This morning I was faced with two urgent technological challenges: How will we keep our new website looking fresh and how do I convert a Word document to PDF? My favourite small business technology blog: Working Solo, had two new posts that helped with these issues. As well as immediately racing into both posts, I know I remembered far more of their contents - because they helped solve my problems.
You can engender that desire for a solution when you prepare for your meeting or for your presentation. Here are four ways in which to build people's buy in.
- Get them concerned about the problem before you suggest a solution: Your starting point must be to build the need in the listeners' minds. We often see speakers leap into their preferred solution almost at the start and yet if we don't believe we have a problem, we are unlikely to buy the solution. Remember to inflict pain on them! Get your listeners worried about what will happen if they don't take up your solution. This approach derives from excellent sales research by Neil Rackham at Huthwaite and is well presented in SPIN Selling.

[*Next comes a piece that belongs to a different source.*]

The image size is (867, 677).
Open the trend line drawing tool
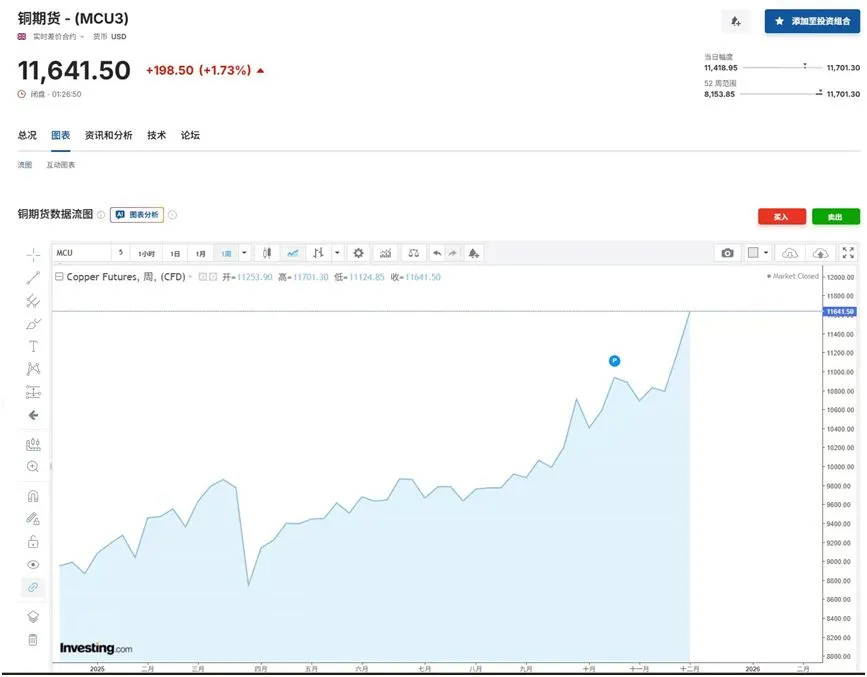tap(33, 277)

- Make it easy for them to say 'yes': Work out the problems your listeners face if they act on your message. Then present in a way that helps solve those problems.

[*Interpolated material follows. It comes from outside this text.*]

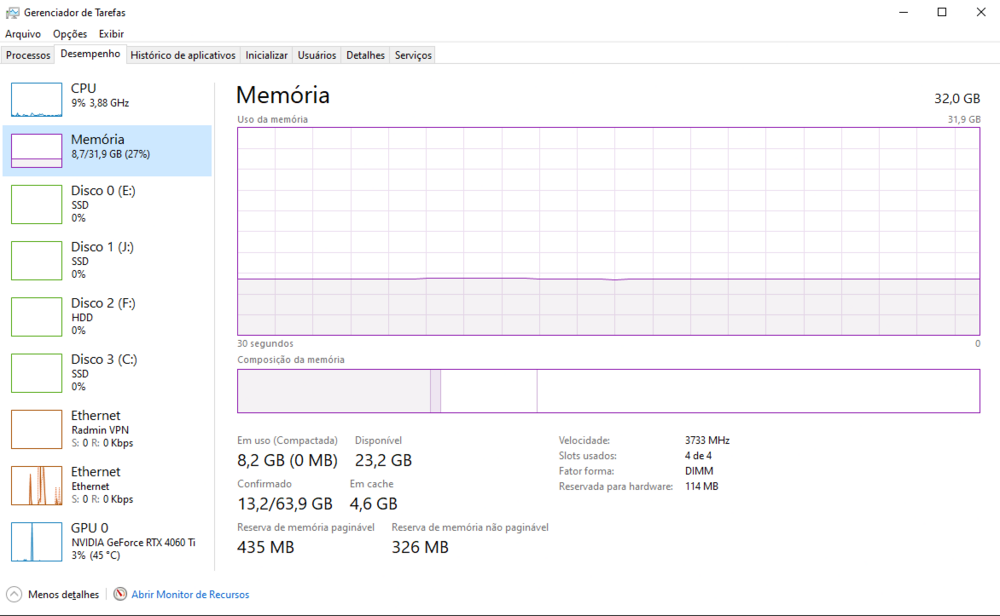Switch to the Detalhes tab

365,55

- Transmit in a way that reaches their frequency: Audiences are very self-absorbed. Most of us find it hard to listen unless we believe we have something to gain from doing so. When we sit in a presentation, we are tuned into an FM radio station called WIIFM. (What's In It For Me?) You must transmit onto that frequency or we will tune out and tune into some other channel. Understand their channel and make it clear what they will gain from listening to you.
- Keep it relevant: Focus on what could matter to your audience, not what matters to you. Make sure your examples are relevant to their experience and that you communicate with the right vocabulary.